### SELECTED EXTRACT
------------

Some good stuff going down here, especially the fleetwoods poping up now. Gotta' love the de'ville's though


----------



## 1ofaknd (May 31, 2003)

kandy brandwine over a galaxy grey base. with a LOT of fireball red flakes. I turned my pascche into a flakebuster by shooting them with no needle at all, lol. 
It'll have a vinyl top, so no attention was paid to the roof  

it still needs more clearcoats before it's glossy and smooth


----------



## Pokey (Apr 6, 2005)

> _Originally posted by 1ofaknd_@Apr 10 2006, 09:00 AM~5212881
> *kandy brandwine over a galaxy grey base. with a LOT of fireball red flakes. I turned my pascche into a flakebuster by shooting them with no needle at all, lol.
> It'll have a vinyl top, so no attention was paid to the roof
> 
> ...


Badass!!
Love the color, and the flake!


----------



## drnitrus (Aug 16, 2004)

Wow. NICE!


----------



## Stickz (Aug 2, 2005)

lookin good


----------



## betoscustoms (Feb 17, 2006)

kool color, what color top you going with?


----------



## lowrid3r (Sep 11, 2005)

> _Originally posted by 1ofaknd_@Apr 10 2006, 08:00 AM~5212881
> *kandy brandwine over a galaxy grey base. with a LOT of fireball red flakes. I turned my pascche into a flakebuster by shooting them with no needle at all, lol.
> It'll have a vinyl top, so no attention was paid to the roof
> 
> ...


maybe that military sand tan at walmart would look nice on that top :dunno:


----------



## kustombuilder (Nov 8, 2005)

dam those flakes look sweet.I have no idea what color to paint mine.


----------



## 1ofaknd (May 31, 2003)

> _Originally posted by betoscustoms_@Apr 10 2006, 03:44 PM~5214567
> *kool color, what color top you going with?

------------

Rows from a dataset
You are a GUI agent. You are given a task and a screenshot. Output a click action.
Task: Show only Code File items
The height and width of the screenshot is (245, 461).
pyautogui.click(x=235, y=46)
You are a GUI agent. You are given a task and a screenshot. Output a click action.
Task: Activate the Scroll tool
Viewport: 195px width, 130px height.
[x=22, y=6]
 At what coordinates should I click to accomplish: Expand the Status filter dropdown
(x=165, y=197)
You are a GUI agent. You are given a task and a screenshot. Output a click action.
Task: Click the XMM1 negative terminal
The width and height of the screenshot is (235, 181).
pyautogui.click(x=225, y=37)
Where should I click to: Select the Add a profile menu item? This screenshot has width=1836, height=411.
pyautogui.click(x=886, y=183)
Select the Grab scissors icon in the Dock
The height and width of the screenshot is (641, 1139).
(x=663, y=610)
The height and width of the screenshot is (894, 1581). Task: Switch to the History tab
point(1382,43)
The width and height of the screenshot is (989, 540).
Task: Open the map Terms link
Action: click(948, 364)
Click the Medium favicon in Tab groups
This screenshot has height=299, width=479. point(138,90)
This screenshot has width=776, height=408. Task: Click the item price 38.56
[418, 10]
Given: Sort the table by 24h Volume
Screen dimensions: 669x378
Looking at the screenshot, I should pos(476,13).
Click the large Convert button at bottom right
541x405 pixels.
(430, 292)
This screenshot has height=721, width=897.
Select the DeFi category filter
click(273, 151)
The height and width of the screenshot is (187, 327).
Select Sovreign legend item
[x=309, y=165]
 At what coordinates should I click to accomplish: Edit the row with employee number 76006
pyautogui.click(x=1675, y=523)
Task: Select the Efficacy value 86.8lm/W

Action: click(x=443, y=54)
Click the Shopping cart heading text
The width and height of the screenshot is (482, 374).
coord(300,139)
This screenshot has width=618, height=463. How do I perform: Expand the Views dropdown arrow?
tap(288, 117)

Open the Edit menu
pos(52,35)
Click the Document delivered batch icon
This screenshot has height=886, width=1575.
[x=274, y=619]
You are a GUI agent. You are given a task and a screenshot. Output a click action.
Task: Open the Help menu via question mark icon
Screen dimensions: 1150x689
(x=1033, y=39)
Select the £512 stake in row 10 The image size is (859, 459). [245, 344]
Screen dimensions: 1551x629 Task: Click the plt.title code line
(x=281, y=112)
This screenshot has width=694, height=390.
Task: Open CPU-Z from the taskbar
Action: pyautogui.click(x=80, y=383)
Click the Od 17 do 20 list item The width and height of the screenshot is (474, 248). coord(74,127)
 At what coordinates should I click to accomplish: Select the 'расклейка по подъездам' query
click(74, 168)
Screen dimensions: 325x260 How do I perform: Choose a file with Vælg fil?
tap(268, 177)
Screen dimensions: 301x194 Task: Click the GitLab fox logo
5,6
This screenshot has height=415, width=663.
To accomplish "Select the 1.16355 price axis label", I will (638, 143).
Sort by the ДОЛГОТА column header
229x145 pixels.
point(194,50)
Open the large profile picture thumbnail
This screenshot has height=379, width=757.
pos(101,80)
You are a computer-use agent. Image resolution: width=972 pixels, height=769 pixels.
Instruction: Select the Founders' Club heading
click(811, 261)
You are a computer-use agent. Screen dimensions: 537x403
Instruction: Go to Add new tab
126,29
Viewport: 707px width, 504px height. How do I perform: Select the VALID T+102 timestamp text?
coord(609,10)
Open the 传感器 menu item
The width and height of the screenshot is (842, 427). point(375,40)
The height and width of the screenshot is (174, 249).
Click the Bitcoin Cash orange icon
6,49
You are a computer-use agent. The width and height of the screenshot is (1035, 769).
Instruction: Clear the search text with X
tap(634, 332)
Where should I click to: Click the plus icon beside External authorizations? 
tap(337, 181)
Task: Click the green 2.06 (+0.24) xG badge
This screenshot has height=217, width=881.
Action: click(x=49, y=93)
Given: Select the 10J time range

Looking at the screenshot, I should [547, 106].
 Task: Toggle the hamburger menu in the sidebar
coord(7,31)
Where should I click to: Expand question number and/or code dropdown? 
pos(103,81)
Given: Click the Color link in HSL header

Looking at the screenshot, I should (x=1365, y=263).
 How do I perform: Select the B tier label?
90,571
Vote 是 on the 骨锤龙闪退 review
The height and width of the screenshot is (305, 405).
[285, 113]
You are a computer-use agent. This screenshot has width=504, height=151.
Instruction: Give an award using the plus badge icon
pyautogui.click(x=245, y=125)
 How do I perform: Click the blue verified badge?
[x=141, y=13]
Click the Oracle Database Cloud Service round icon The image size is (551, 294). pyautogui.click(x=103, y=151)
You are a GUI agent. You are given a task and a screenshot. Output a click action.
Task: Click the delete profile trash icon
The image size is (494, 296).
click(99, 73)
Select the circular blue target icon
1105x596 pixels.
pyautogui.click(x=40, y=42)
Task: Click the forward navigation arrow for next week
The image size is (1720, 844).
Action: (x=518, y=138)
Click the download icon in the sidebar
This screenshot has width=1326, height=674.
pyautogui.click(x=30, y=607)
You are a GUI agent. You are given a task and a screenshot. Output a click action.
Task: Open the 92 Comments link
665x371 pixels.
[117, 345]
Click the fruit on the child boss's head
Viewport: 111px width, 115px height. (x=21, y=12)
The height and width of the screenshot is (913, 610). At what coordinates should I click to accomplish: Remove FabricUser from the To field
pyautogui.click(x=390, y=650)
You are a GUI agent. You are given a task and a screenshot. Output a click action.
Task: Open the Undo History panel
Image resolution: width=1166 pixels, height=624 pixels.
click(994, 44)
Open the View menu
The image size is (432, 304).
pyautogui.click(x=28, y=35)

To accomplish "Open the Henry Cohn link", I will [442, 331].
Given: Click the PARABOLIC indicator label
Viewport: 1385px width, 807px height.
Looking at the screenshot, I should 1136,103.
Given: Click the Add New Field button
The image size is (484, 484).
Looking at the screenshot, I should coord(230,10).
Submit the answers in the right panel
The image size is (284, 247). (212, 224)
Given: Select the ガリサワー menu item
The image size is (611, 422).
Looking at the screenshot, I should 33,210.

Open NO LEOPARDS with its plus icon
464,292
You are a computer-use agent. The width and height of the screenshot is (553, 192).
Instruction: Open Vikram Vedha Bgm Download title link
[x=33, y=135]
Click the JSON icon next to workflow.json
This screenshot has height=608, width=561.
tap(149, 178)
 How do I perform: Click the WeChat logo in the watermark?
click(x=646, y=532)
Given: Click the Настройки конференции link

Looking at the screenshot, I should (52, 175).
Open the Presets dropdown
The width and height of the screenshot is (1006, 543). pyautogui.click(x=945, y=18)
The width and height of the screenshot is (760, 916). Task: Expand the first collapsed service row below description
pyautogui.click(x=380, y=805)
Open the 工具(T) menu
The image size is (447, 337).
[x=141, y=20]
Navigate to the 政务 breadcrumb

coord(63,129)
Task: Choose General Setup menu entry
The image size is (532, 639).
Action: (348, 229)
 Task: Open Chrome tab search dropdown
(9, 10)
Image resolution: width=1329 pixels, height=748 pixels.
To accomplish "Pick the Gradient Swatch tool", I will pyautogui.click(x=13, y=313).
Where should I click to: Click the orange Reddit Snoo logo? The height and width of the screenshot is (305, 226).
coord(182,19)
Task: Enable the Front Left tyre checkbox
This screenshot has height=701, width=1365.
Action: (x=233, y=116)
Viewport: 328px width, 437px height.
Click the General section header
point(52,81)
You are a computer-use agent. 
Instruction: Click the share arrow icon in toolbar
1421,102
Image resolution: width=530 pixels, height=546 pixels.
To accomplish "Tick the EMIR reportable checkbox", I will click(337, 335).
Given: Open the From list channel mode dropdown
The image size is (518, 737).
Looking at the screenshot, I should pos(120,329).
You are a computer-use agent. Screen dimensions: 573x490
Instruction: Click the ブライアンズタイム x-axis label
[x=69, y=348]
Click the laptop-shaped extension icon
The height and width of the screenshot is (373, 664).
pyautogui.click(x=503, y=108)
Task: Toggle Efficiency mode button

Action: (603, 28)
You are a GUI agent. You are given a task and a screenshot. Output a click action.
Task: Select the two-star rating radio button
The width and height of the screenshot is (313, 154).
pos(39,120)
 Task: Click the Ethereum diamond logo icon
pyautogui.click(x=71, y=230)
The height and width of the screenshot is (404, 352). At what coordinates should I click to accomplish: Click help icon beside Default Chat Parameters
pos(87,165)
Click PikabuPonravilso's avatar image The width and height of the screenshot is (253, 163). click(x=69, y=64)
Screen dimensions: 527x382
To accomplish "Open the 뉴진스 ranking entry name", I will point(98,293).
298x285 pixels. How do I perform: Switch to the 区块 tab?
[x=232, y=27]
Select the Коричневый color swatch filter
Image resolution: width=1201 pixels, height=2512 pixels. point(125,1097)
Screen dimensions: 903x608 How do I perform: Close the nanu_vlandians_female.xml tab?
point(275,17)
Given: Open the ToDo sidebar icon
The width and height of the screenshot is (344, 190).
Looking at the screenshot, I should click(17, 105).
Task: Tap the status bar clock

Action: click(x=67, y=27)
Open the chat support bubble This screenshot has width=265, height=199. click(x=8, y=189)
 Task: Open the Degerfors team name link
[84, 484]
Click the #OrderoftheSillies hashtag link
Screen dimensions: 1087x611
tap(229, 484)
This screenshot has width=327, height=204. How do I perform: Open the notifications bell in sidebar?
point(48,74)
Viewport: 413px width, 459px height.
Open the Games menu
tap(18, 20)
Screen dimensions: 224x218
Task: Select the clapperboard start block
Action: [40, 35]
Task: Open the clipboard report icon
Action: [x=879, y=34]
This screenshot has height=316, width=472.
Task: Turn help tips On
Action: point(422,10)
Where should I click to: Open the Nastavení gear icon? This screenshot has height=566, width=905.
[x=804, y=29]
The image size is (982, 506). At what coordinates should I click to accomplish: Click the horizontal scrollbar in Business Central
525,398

------------

### THE TASKS
1) In the forum thread on the paint job, rewrite the part that opens with the words containing "maybe that military" and closes with "to paint mine.", changing "sand tan" to "olive drab".
2) Answer these about the forum thread on the paint job:
(a) What base color is under the kandy brandwine?
(b) How did 1ofaknd turn the pascche into a flakebuster?
(c) Where does lowrid3r say the military sand tan can be found?
3) Continue the forum thread on the paint job from the point where it stops.
The rows are separate from the forum thread and stand on their own.

### ANSWERS BY TASK
1)
maybe that military olive drab at walmart would look nice on that top :dunno:


----------



## kustombuilder (Nov 8, 2005)

dam those flakes look sweet.I have no idea what color to paint mine.

2)
(a) Galaxy grey.
(b) By shooting the flakes with no needle at all.
(c) At walmart.

3)
> *


probably some shade of tan i imagine...althought gray might be a nice match too. not sure yet


----------



## kustombuilder (Nov 8, 2005)

ya grey.be different.


----------



## The Modeling Pimp (Sep 14, 2003)

> _Originally posted by 1ofaknd_@Apr 10 2006, 12:00 PM~5212881
> *kandy brandwine over a galaxy grey base. with a LOT of fireball red flakes. I turned my pascche into a flakebuster by shooting them with no needle at all, lol.
> It'll have a vinyl top, so no attention was paid to the roof
> 
> ...


what kind of airbrush do you use.. like what paasche model? i have been looking at the VL series but idk what im gonna get


----------



## Models IV Life (Jul 14, 2003)

> _Originally posted by 1ofaknd_@Apr 10 2006, 08:00 AM~5212881
> *kandy brandwine over a galaxy grey base. with a LOT of fireball red flakes. I turned my pascche into a flakebuster by shooting them with no needle at all, lol.
> It'll have a vinyl top, so no attention was paid to the roof
> 
> ...


I LIKE THE TAN IDEA THE BEST. THAT COLOR I DONT THINK WILL LOOK GOOD WITH GREY!! TOO DARKS TOGETHER JUST DOESN'T SOUND GOOD. A LIGHT AND DARK CONTRAST WILL LOOK BETTER. I LIKE LIGHT BUCK SKIN FROM SEM.


----------



## 1ofaknd (May 31, 2003)

> _Originally posted by The Modeling Pimp_@Apr 11 2006, 03:14 PM~5220680
> *what kind of airbrush do you use.. like what paasche model? i have been looking at the VL series but idk what im gonna get
> *


i use the good ol' VL as well. it's a good all around brush. I dont' do fine detail work just spray bodies with it.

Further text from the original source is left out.